- [Description of the task] Exactly as they stand, repeat the lines from the one containing "This screenshot has width=428, height=301." through the final line of the listing, both ends included, and nothing else; skip the pictures.

== Records to process ==

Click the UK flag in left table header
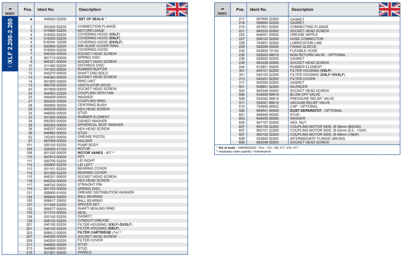The height and width of the screenshot is (256, 402). pos(177,9)
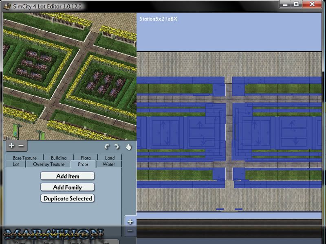Select the Props tab
Screen dimensions: 326x244
(83, 164)
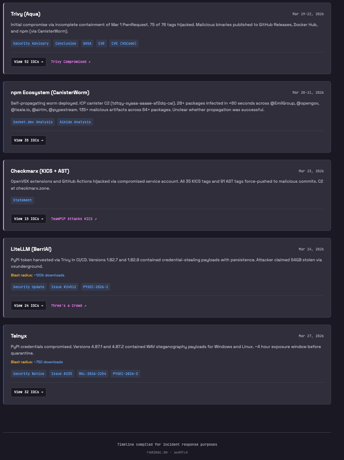344x460 pixels.
Task: Expand View 35 IOCs for CanisterWorm
Action: (29, 140)
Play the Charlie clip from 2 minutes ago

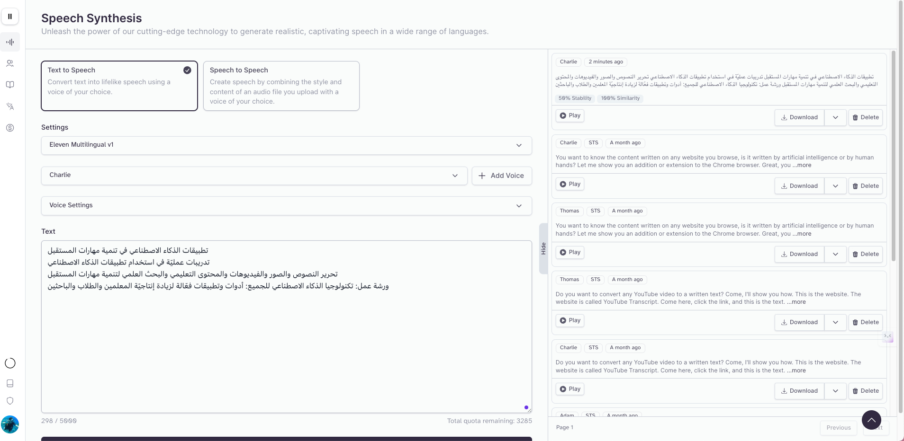coord(570,116)
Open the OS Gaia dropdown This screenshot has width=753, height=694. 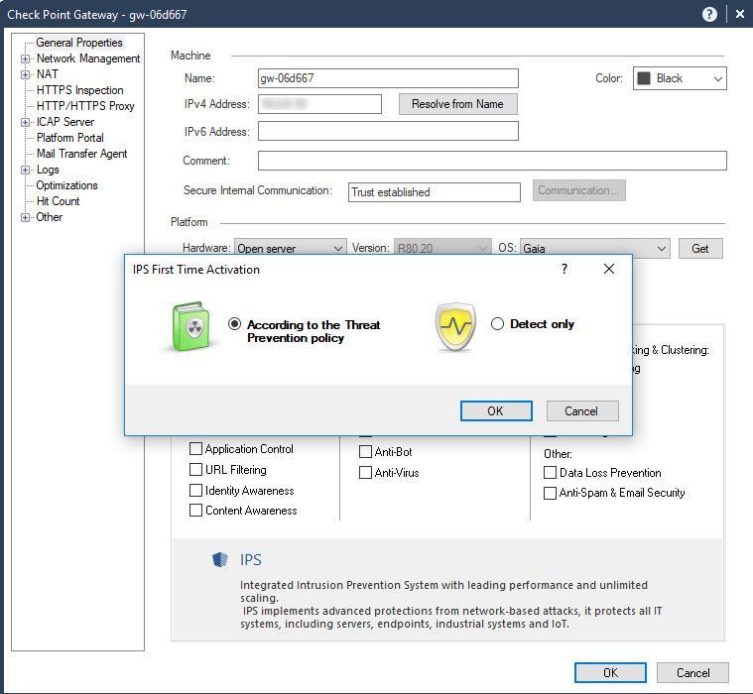tap(594, 248)

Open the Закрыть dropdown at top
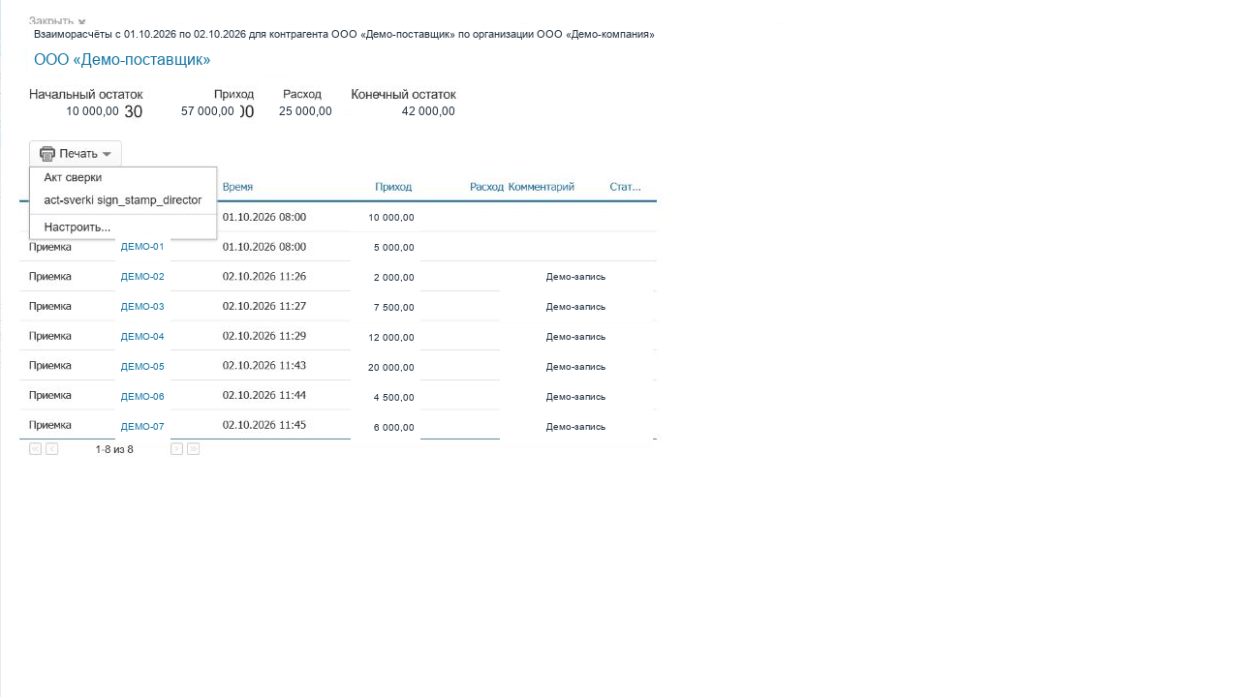tap(57, 19)
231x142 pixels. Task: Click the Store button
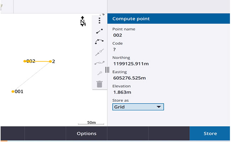click(210, 133)
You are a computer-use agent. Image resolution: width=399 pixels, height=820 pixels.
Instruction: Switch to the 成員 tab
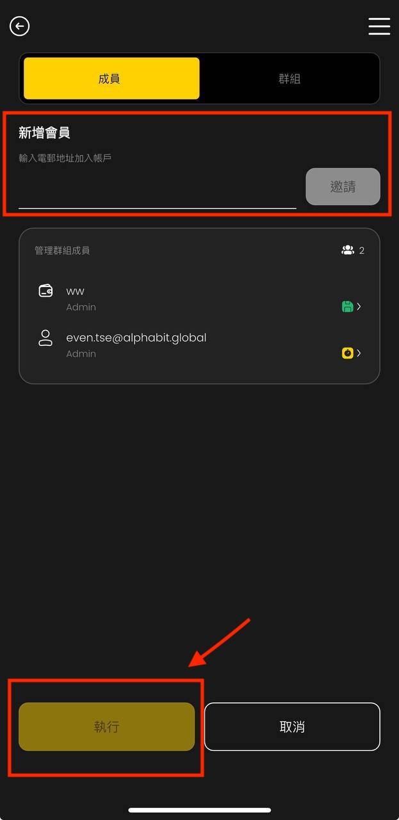coord(111,79)
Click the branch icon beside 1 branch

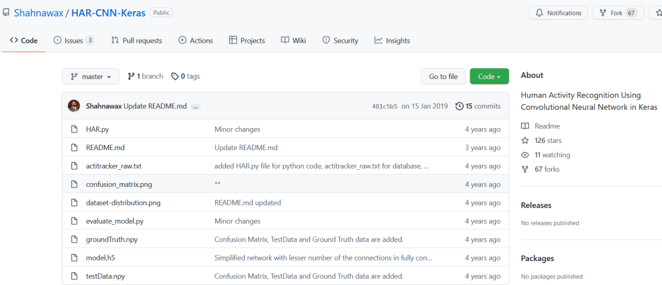point(131,77)

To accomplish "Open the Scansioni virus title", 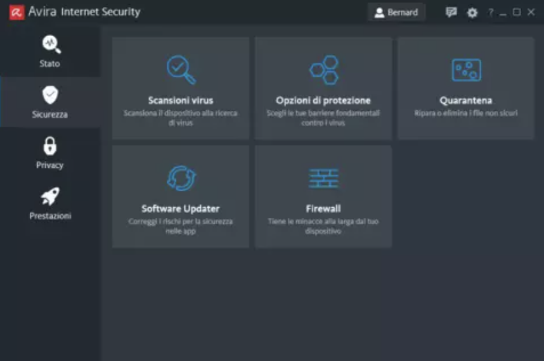I will 181,101.
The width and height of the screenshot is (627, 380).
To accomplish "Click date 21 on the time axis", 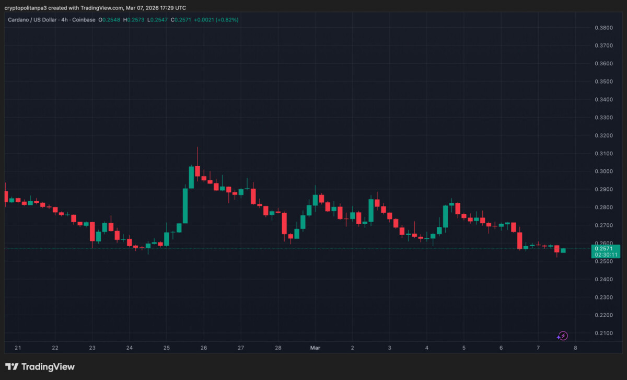I will pos(18,348).
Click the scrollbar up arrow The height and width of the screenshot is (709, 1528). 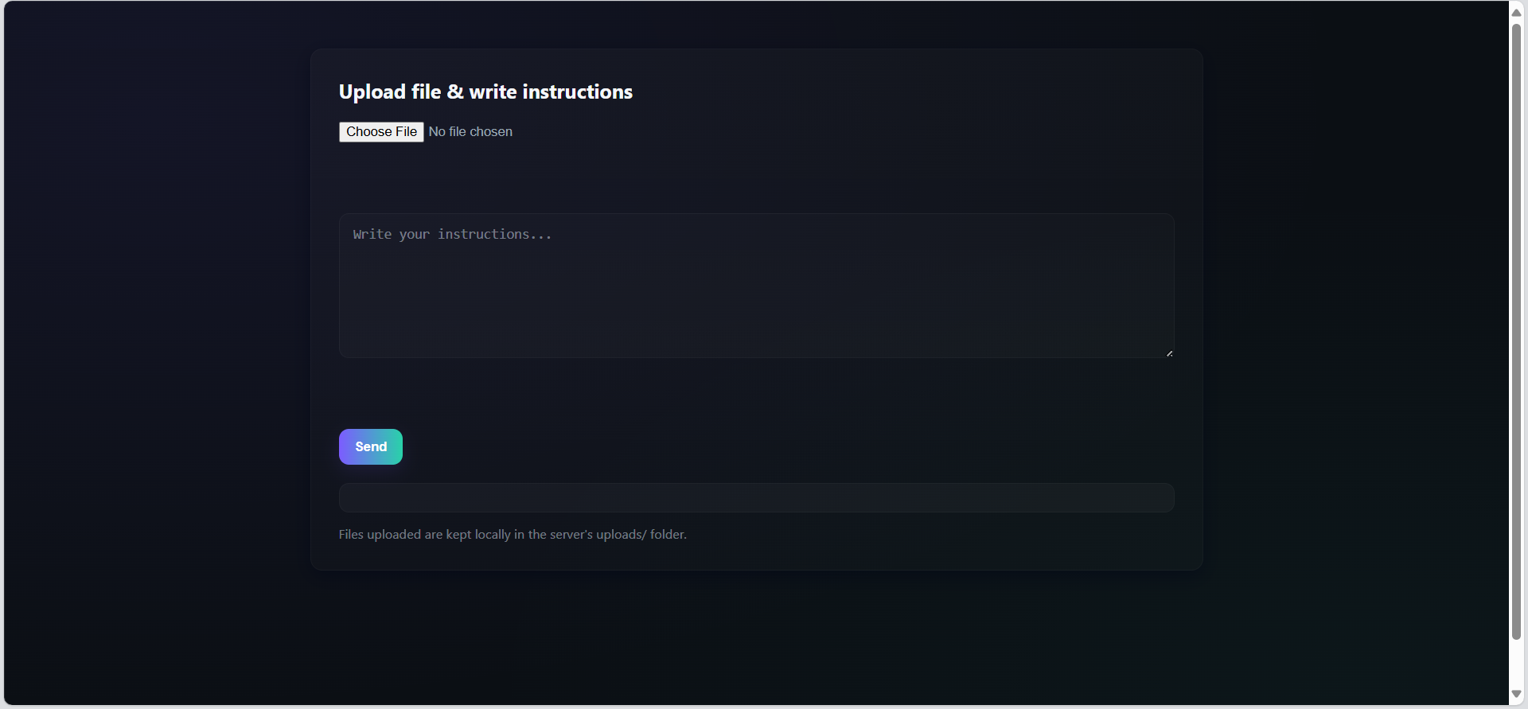click(1517, 12)
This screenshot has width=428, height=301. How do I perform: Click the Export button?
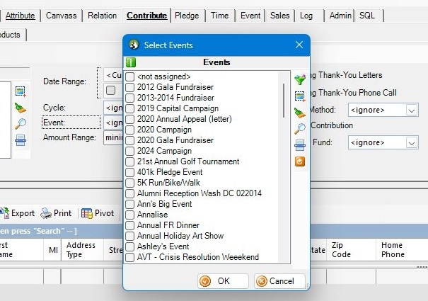18,212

===

- [Exercise solution]
This screenshot has width=428, height=301. How do I perform: Click the Export button?
18,212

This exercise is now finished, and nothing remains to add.